Pokémon Go has been a global sensation since it released over a month ago now, yet as trainers continue their journeys, are any of us getting any better at the game? To answer that we must decide where the gameplay aspects truly lie as on the surface there is no means to truly improve our skills over one another. With the game still in its infancy the only goal is to simply gain in level, a feat that every player can accomplish with perseverance, which in turn automatically grants us access to strong and diverse creatures. However if we look at the social side of the experience, we uncover the title’s unique position; the means to improve at it lie outside of the game itself.
If we begin to pick Pokémon Go apart, it is apparent there’s very little gameplay involved. It asks players to walk in real-time to find the creatures known as Pokémon, a system which utilises our smartphone’s GPS alongside in-built geographical maps. The process of actually obtaining these creatures simply involves swiping items known as Poké Balls at them when they appear, which capture and add them to our collection.

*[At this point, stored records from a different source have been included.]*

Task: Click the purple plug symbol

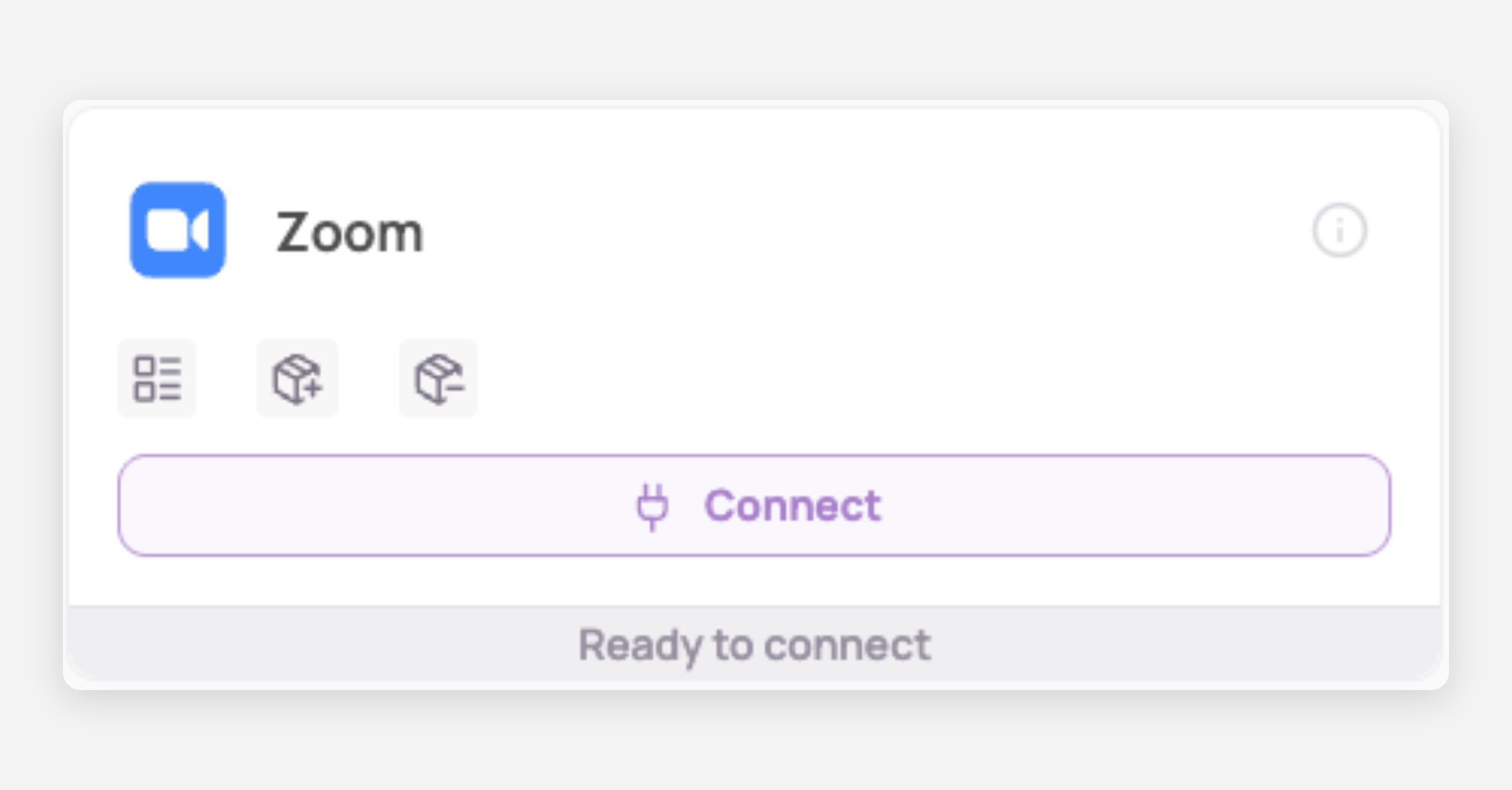Action: tap(652, 506)
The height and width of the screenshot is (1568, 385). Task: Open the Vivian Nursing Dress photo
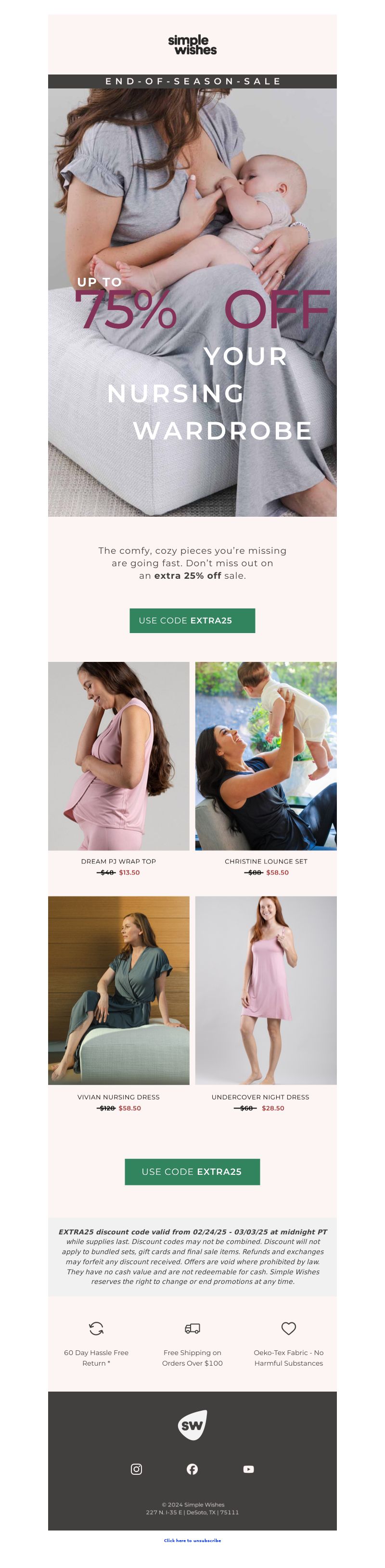coord(119,990)
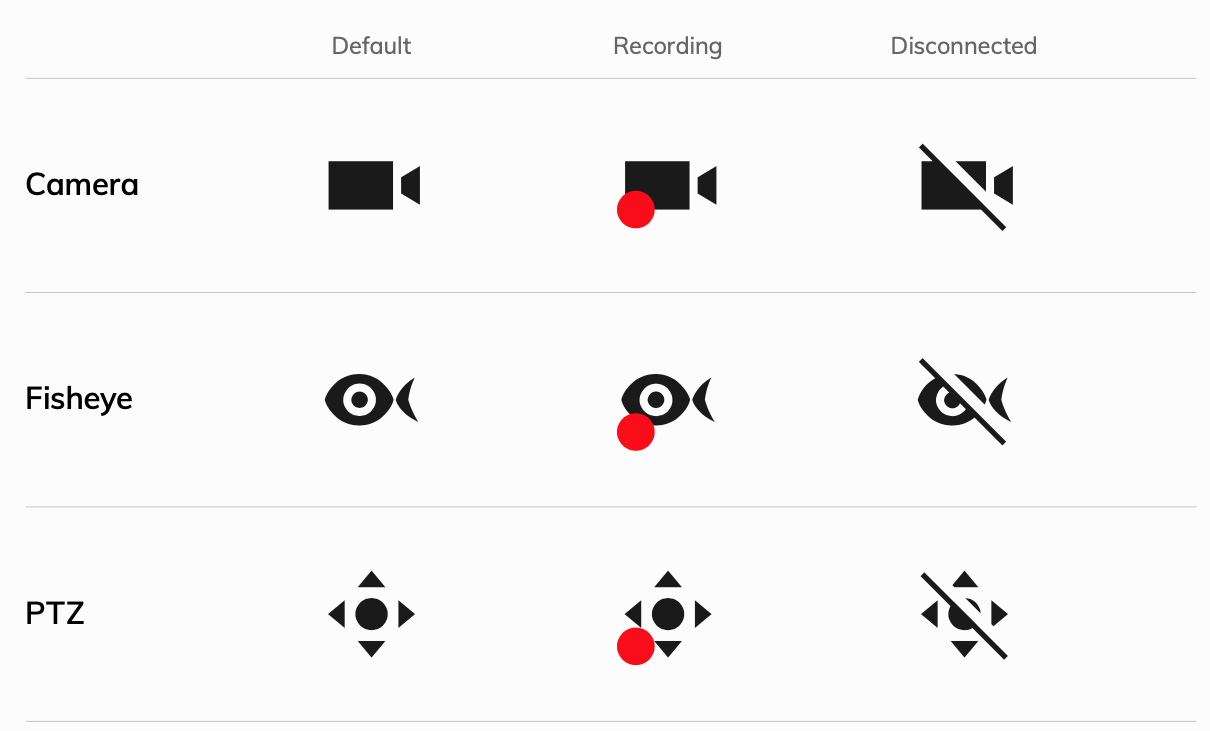This screenshot has height=731, width=1210.
Task: Click the disconnected Camera icon
Action: click(x=966, y=187)
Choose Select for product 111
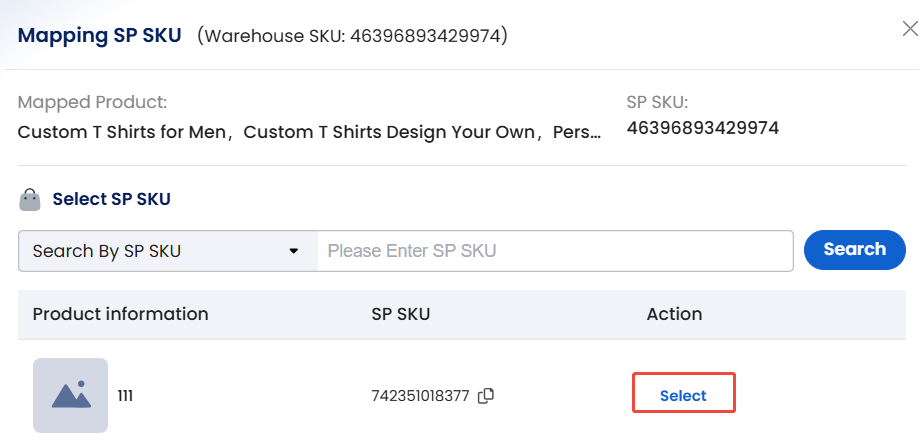The image size is (921, 442). click(x=683, y=395)
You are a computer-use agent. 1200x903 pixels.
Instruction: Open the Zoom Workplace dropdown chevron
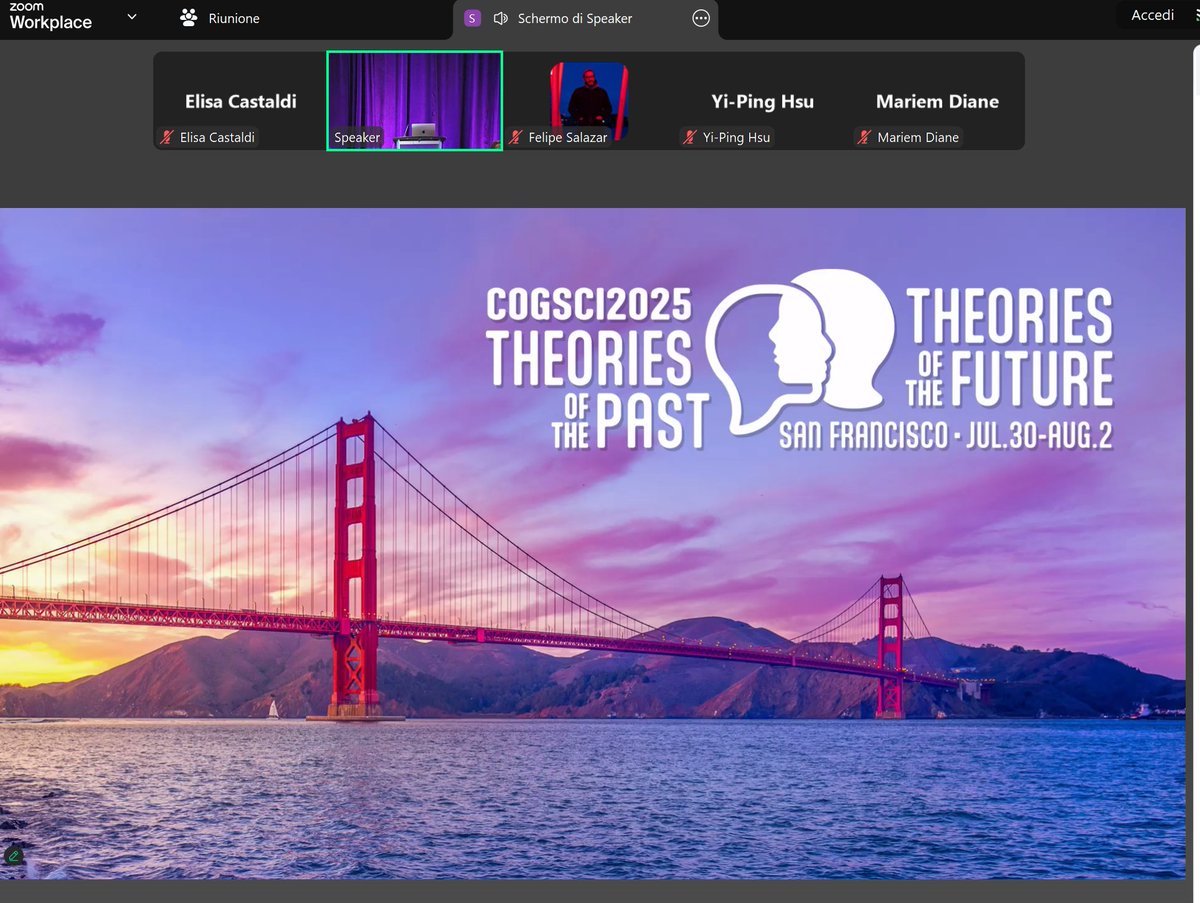pos(131,17)
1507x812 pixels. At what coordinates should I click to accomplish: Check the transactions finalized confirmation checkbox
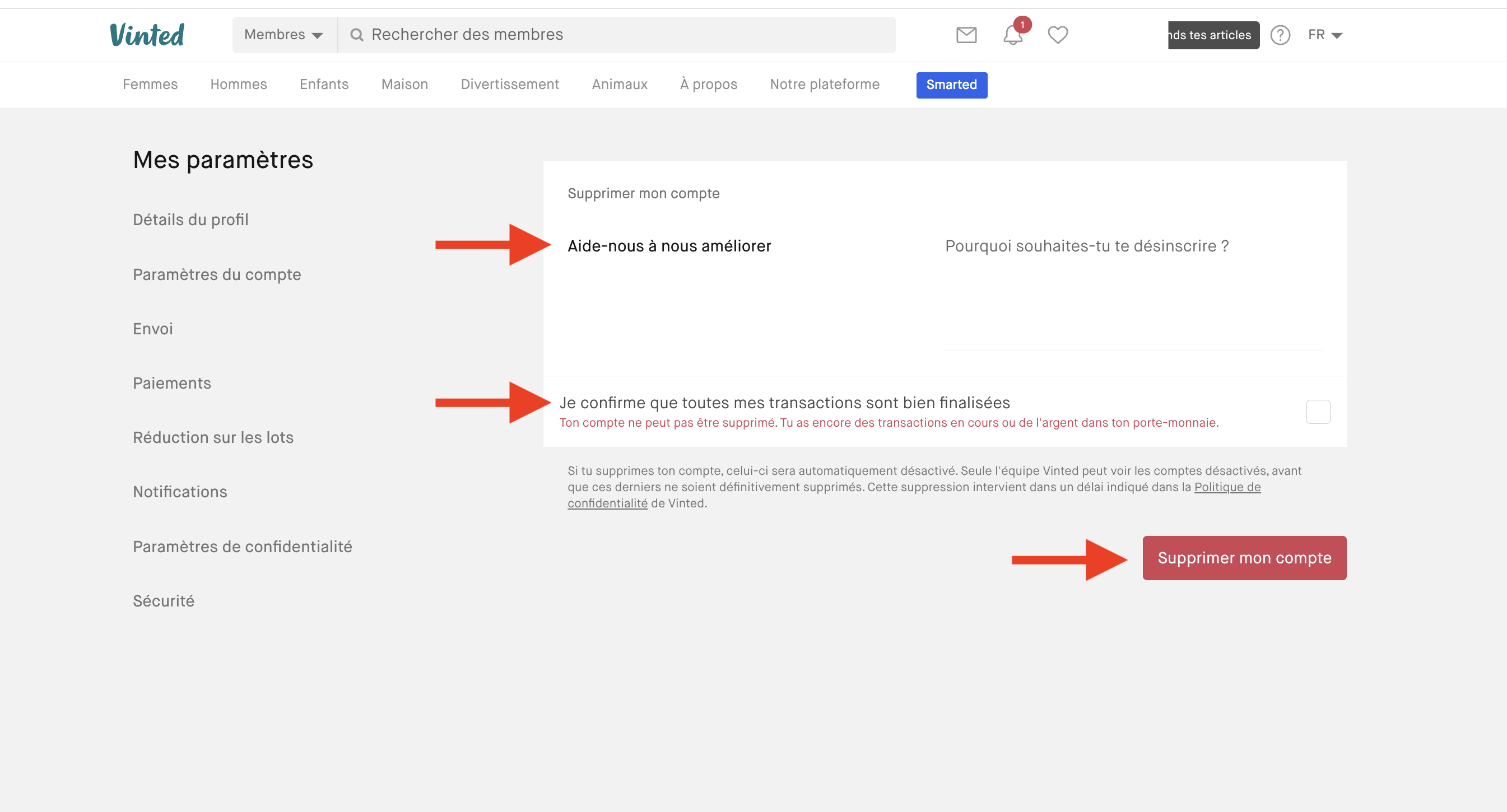point(1318,412)
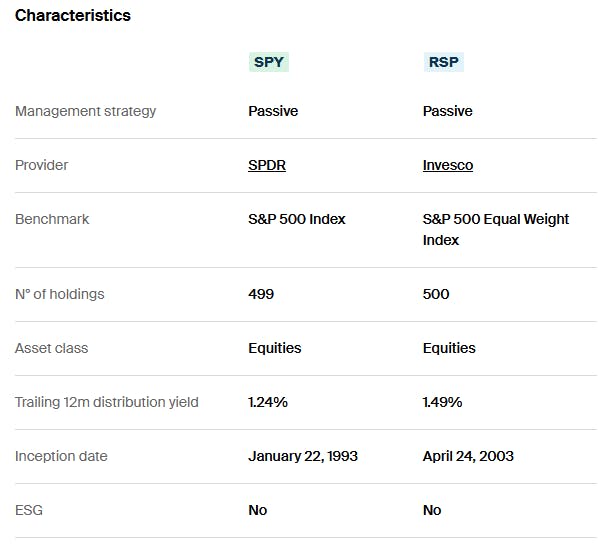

We can then power them up with items or through evolution to challenge various gyms sites across the map. These gyms are held by us players, allowing us to drop Pokémon off for others to battle who in turn hope to claim the territory for themselves. These battles are conducted by repeatedly tapping the screen, whilst holding or swiping it will perform more powerful attacks and dodge respectively. Indeed the classic Rock-Paper-Scissors type chart the series is known for still plays a role but for the most part these battles are very simple affairs. In terms of gameplay therefore, in which the player directly interacts with the game, the game is almost entirely devoid of anything we can assuredly improve upon.
This is highlighted further as EXP is the only true reward the game has to offer. This allows the player’s character level to increase and by learning a handful of simple tricks we can in fact increase the EXP yield. The higher our trainer level becomes, the stronger the Pokémon and the tools we need become. In this respect the game rewards dedication over skill, as the players who increase in level quicker get all the spoils first, but it does so while lulling us into a sense we are somehow improving at it. Yet if the end game is the same, and if every player has the opportunity to reach it regardless, in what sense can we actually improve over other players?
The secret behind this isn’t actually included within the game at all, but in our interactions with other players. When we first reach level 5 we are asked to join one of three teams, a choice that determines which gyms we can battle and which we can join forces to defend. We can only place one of our own Pokémon at a specific gym at a time, meaning for us to maintain them for the full 30 hours the game encourages is no easy feat. We therefore rely on other players to add their own creatures to create the most powerful and diverse defence possible. As a result we’re encouraged to become more sociable with the experience, as having friends within the same team allows us to negotiate a greater defence over other players. We must learn how the creatures in the game operate and then how they can best serve our fellow teammates. Simply put one trainer is weak, but a hundred are a force to be reckoned with. Therefore it is through the game’s social side we can truly gain a sense of accomplishment, as any number of trainers can reach level 30 or 40, but not many can hold onto one of these gyms for the full 30 hours.
Pokémon Go is still young and Niantic intends to keep it going for several years to come, however as it stands the only method of improving at it is by forming connections with other trainers in the real world. At some point nearly every trainer will reach that level 40 cap, putting us all on a very level playing field. At that point it’ll be our connections within our own team that will reveal who has truly taken the game on board and improved at it. This aspect may not be present within the data of Pokémon Go itself, but without it we trainers are unlikely to meet any real measure of success.